------ Supplied information ------

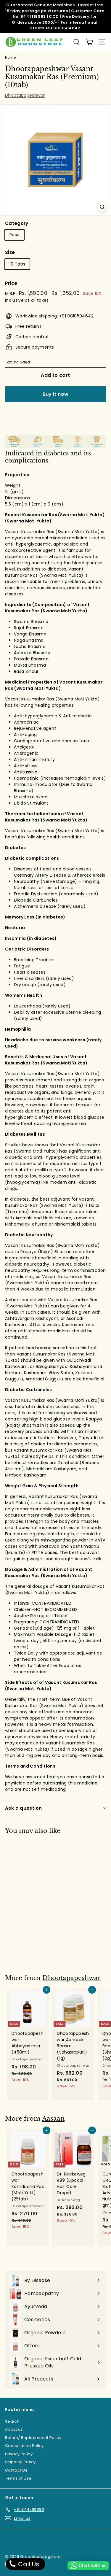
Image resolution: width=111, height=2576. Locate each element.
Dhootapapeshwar (25, 95)
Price (11, 283)
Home (10, 57)
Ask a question (23, 1808)
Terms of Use (18, 2478)
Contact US (16, 2470)
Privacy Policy (19, 2454)
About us (14, 2429)
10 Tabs (17, 264)
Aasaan (53, 2118)
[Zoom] (102, 206)
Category (16, 223)
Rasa (14, 235)
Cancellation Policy (24, 2445)
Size (10, 252)
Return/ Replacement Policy (33, 2437)
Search (12, 2421)
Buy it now (56, 394)
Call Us (28, 2564)
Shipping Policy (20, 2462)
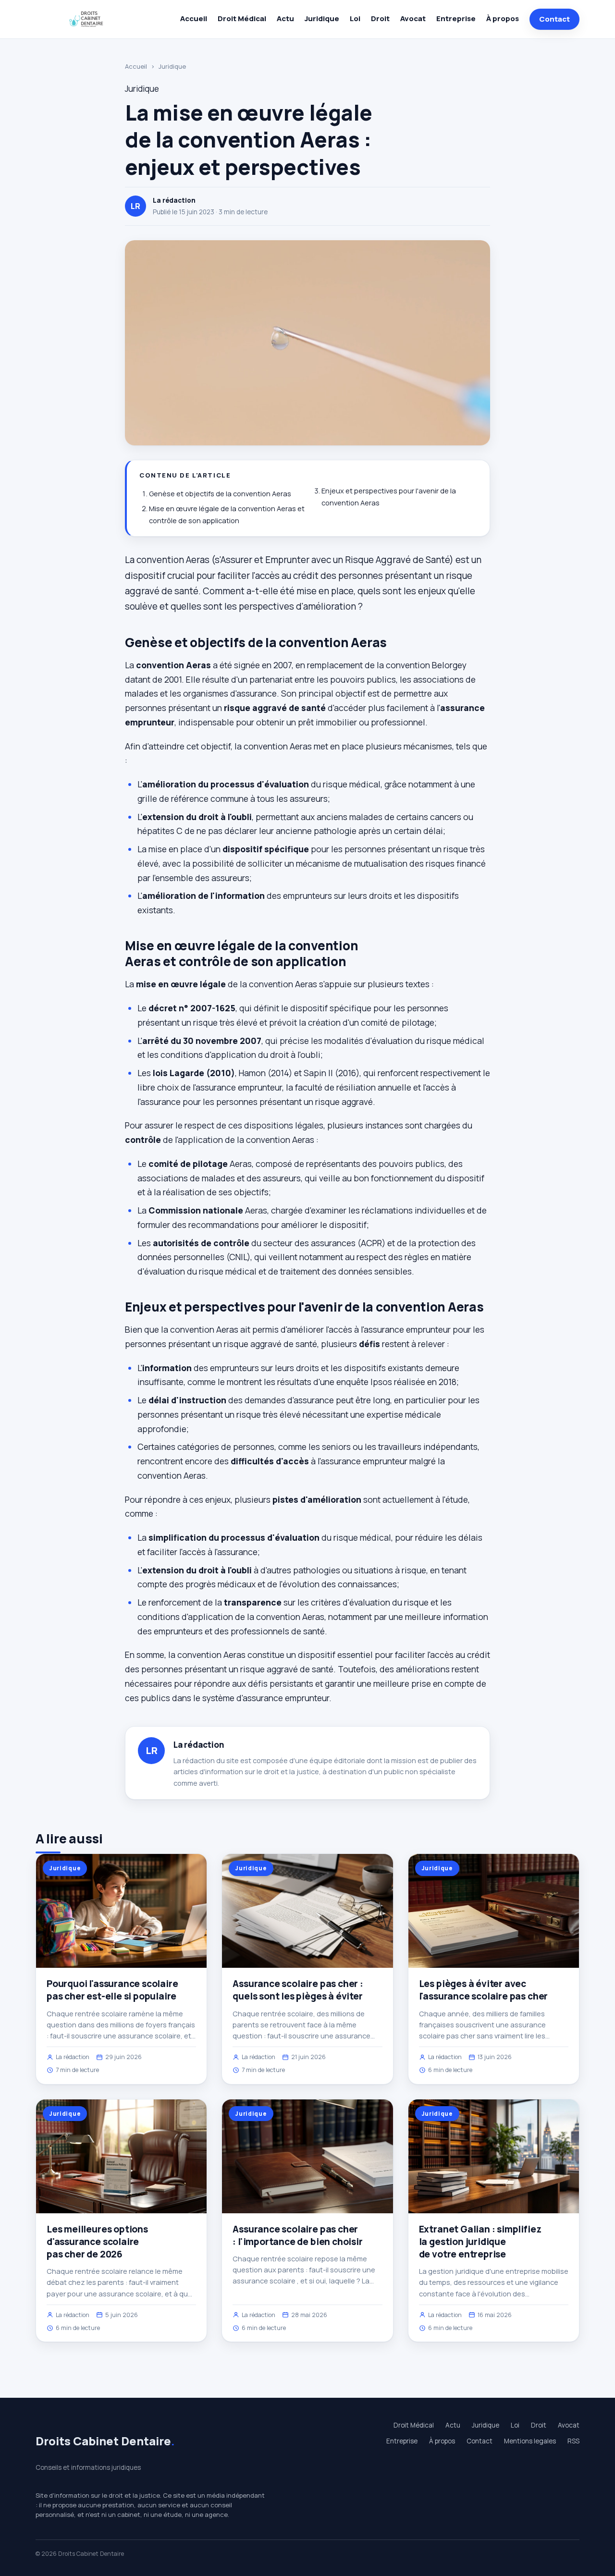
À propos (502, 18)
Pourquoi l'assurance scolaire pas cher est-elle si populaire (112, 1989)
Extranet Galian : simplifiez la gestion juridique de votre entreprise (480, 2241)
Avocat (413, 18)
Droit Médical (242, 18)
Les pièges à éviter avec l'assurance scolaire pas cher (483, 1989)
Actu (285, 18)
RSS (573, 2441)
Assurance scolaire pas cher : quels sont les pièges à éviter (298, 1989)
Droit (380, 18)
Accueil (193, 18)
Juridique (322, 18)
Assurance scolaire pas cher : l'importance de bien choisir (297, 2235)
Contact (554, 19)
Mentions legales (530, 2441)
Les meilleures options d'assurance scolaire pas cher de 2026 (97, 2241)
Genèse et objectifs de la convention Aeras (220, 493)
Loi (355, 18)
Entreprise (456, 18)
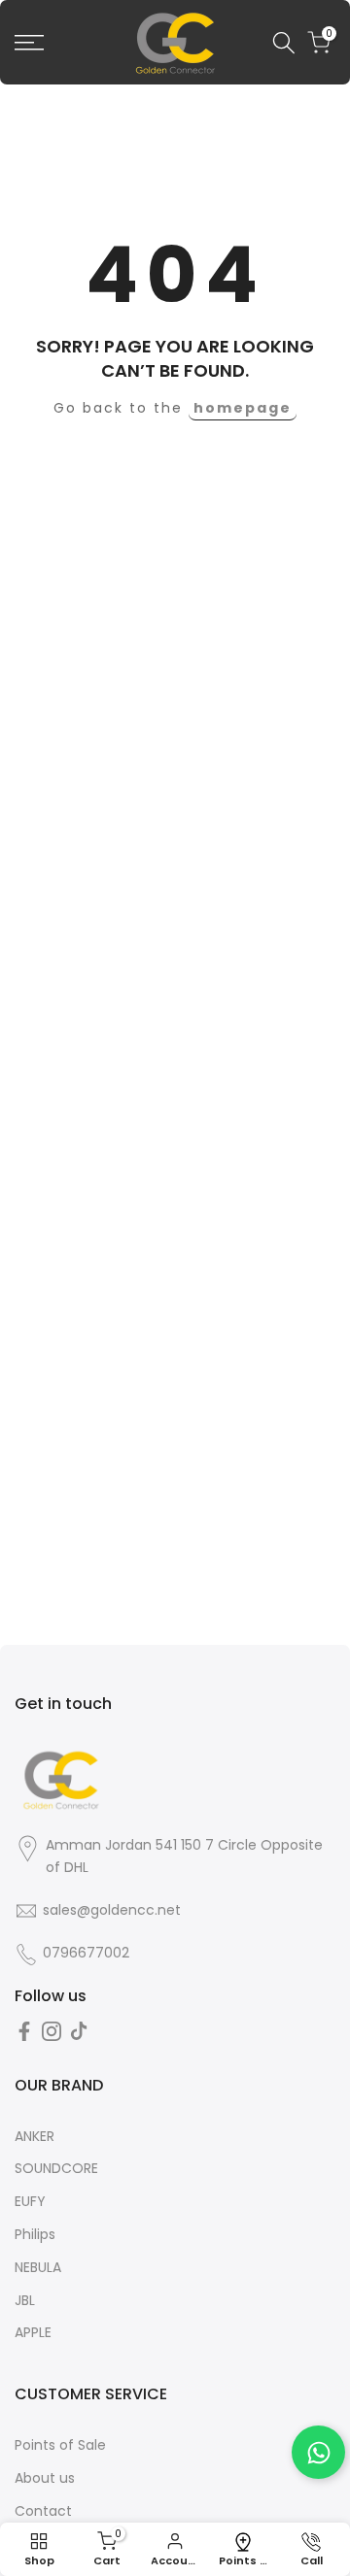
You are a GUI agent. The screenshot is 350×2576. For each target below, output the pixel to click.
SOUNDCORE (56, 2168)
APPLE (33, 2332)
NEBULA (38, 2267)
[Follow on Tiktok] (78, 2031)
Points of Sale (60, 2445)
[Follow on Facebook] (24, 2031)
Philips (35, 2234)
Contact (43, 2511)
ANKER (34, 2136)
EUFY (30, 2201)
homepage (242, 408)
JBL (25, 2300)
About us (45, 2478)
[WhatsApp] (318, 2452)
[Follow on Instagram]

------

Set down exactly the lines from the one that contains "[Follow on Tiktok] (78, 2031)" to the final line above, both included, and nothing more.

[Follow on Tiktok] (78, 2031)
Points of Sale (60, 2445)
[Follow on Facebook] (24, 2031)
Philips (35, 2234)
Contact (43, 2511)
ANKER (34, 2136)
EUFY (30, 2201)
homepage (242, 408)
JBL (25, 2300)
About us (45, 2478)
[WhatsApp] (318, 2452)
[Follow on Instagram]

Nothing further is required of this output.